[Word and element pointing entries]
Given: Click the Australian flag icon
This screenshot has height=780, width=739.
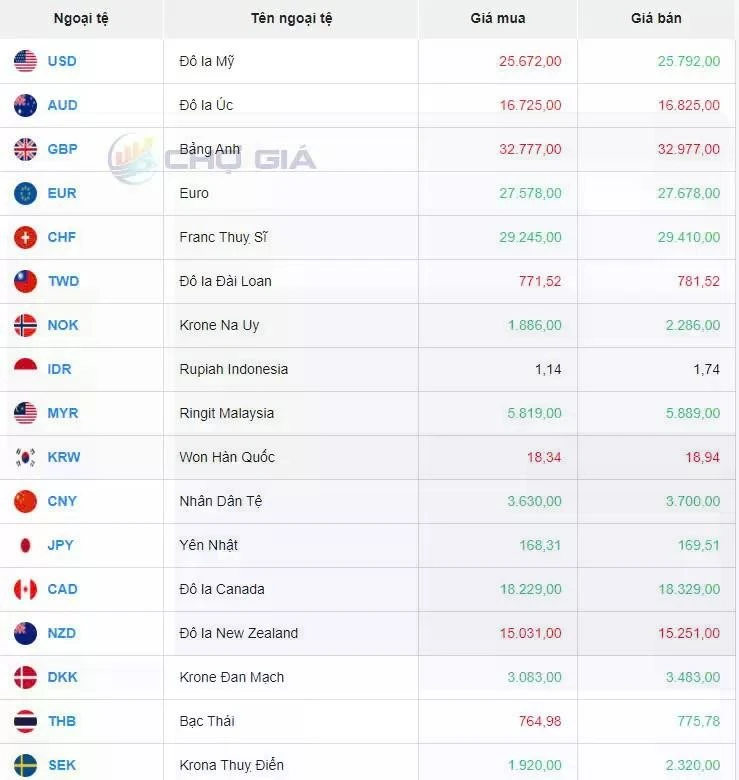Looking at the screenshot, I should tap(25, 105).
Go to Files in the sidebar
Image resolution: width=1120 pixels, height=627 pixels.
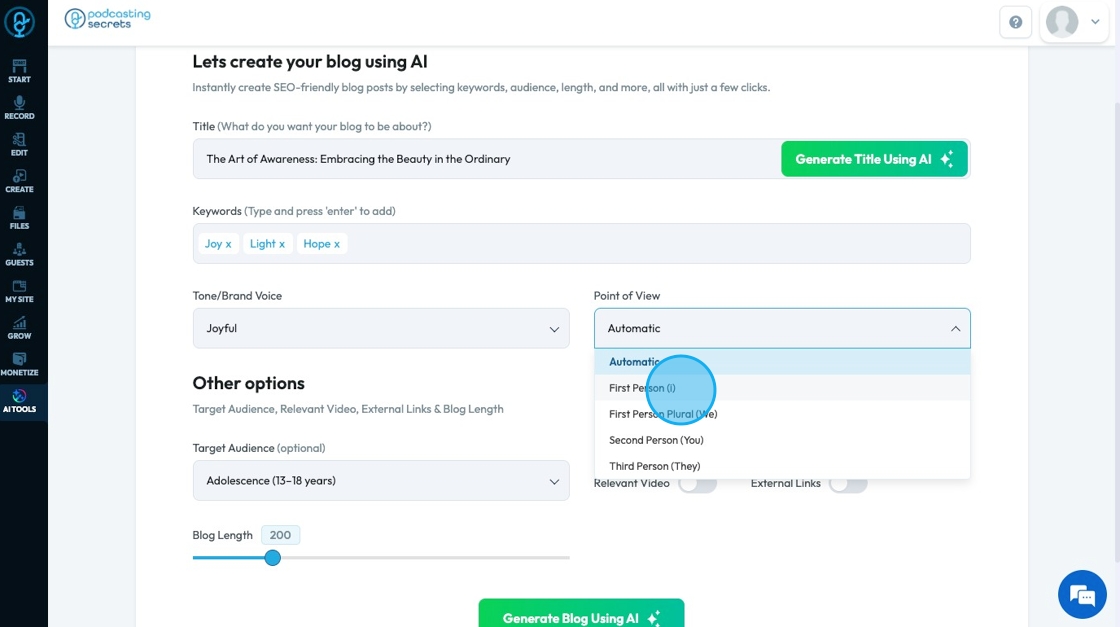tap(19, 217)
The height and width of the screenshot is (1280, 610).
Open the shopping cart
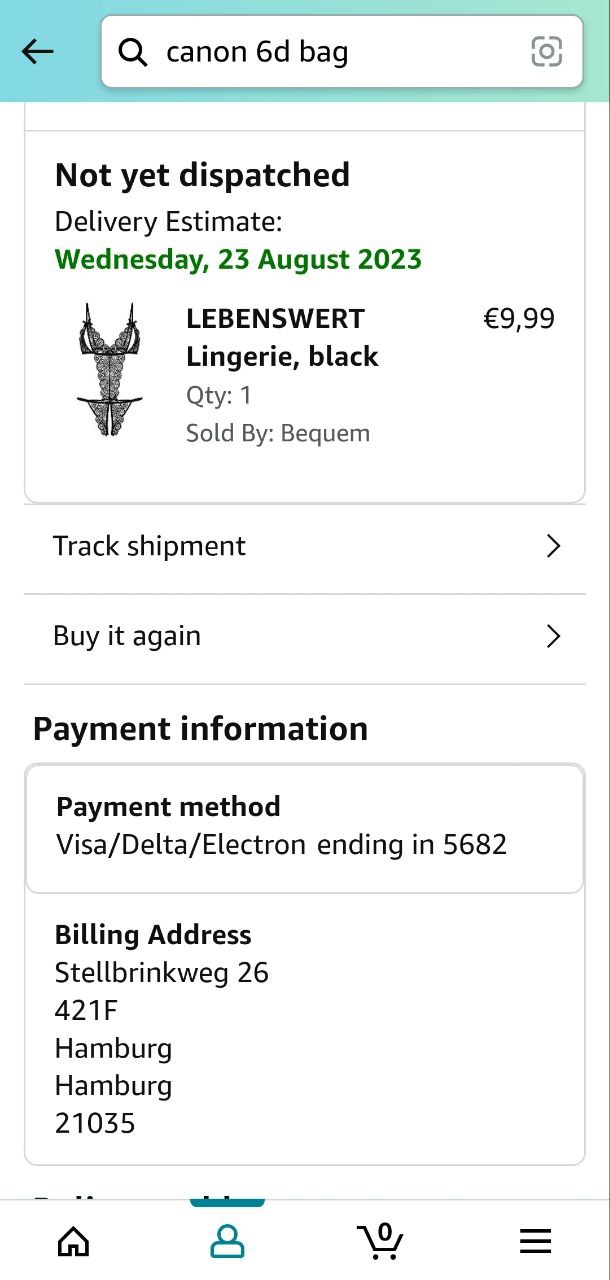[381, 1241]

**STATED TASK**
Gather every line of the data above that contains the word "height".

**COMPLETED EXERCISE**
This screenshot has height=780, width=739.
Image resolution: width=1120 pixels, height=627 pixels.
The height and width of the screenshot is (1280, 610).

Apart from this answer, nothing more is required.